Current tension over the use of the "N word" in the classroom provides an apt case in point for exploring that question. Some professors altogether refuse to use the word. At the University of Wisconsin–Eau Claire, Christina Berchini, a professor of English education, denounces any usage of the N word because it was, as she said recently, "created to enslave, oppress, and disenfranchise people of color." She sites Ta Nehisi-Coates' belief that, "when you're white in this country, you're taught that everything belongs to you." There is no room in her classroom for that horrible designation.
But other professors, such as Carolyn Rouse, a Princeton University anthropologist (who is black), believe that using the actual word is required to explore the nature of hate speech. Defending this position, she told Inside Higher Ed, "Our goal is to get students to move beyond their common sense to see how culture has shaped their beliefs and emotions. If our students leave our classes knowing exactly what they knew when they entered, then we didn't do our jobs." Loathing the word as much as Berchini does, Rouse nonetheless anticipates a more productive educational outcome when the word is spoken in its entirety.

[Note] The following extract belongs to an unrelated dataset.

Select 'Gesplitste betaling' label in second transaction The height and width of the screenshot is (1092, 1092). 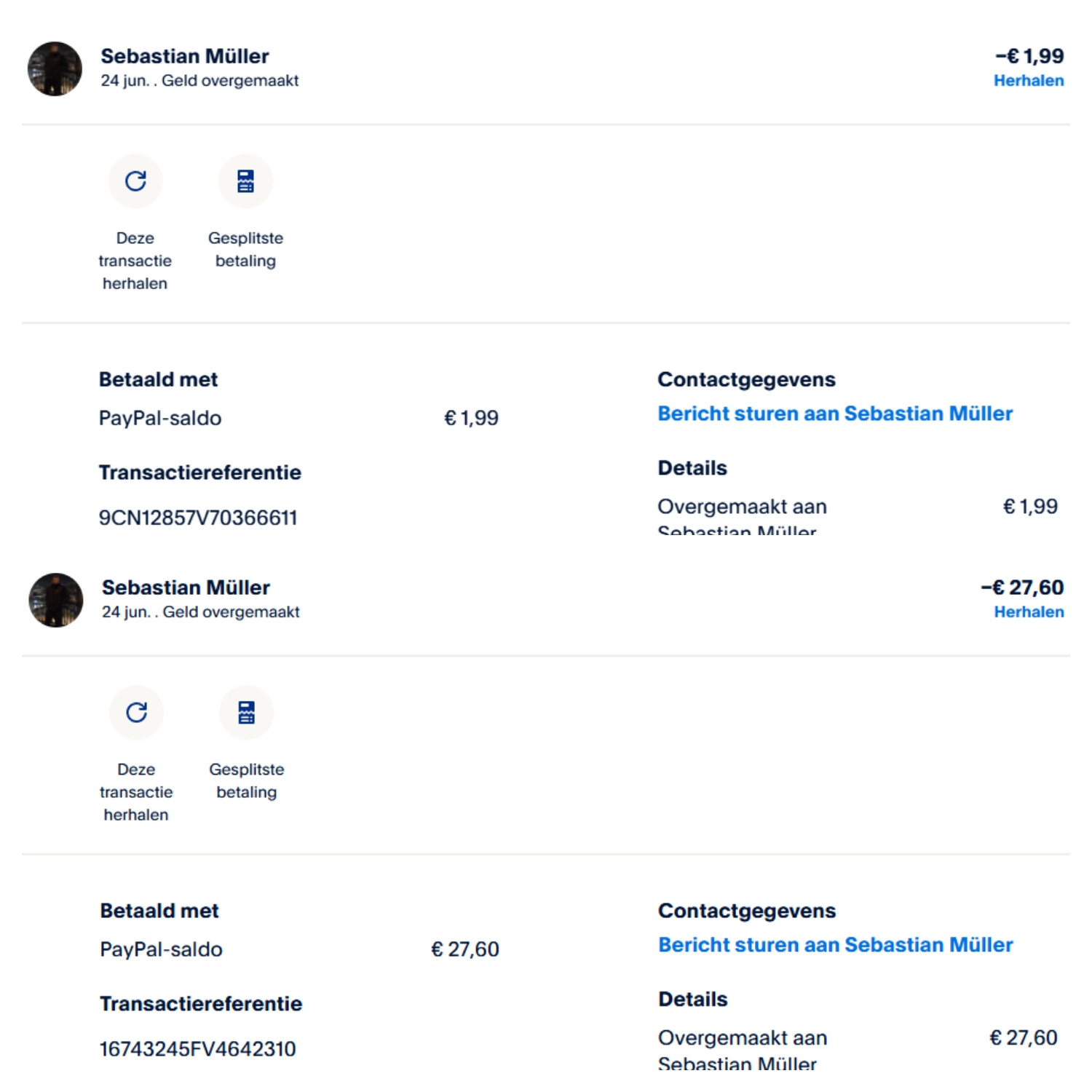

This is a legitimate disagreement. Both positions are defensible and—good thing—the idealization of free speech, while not lived up as a theory, has gone nowhere. As these opinions mingle in the public sphere, a far more subtle process is at work than an attack on the First Amendment—namely a negotiation between "as if" and "and is." Berchini's critics might point out that her position on the N word forbids reading aloud William Faulkner, Mark Twain, or Flannery O'Connor, while Rouse's critics can highlight a statement made by the president of Southern Connecticut States' Black Student Union: "students of color should not be subjected to faculty and staff using racial slurs during the process of their education." And then a debate, one supported by the First Amendment, can, under consideration of such factors, ensue.
The fact that one side, at least in this context and for now, will eventually have to either hear hateful language or be prevented (either through regulation or social pressure) from using it in public is the inevitable outcome of not realizing an idealization. But that's not the death of free speech; to the contrary, it's free speech at work.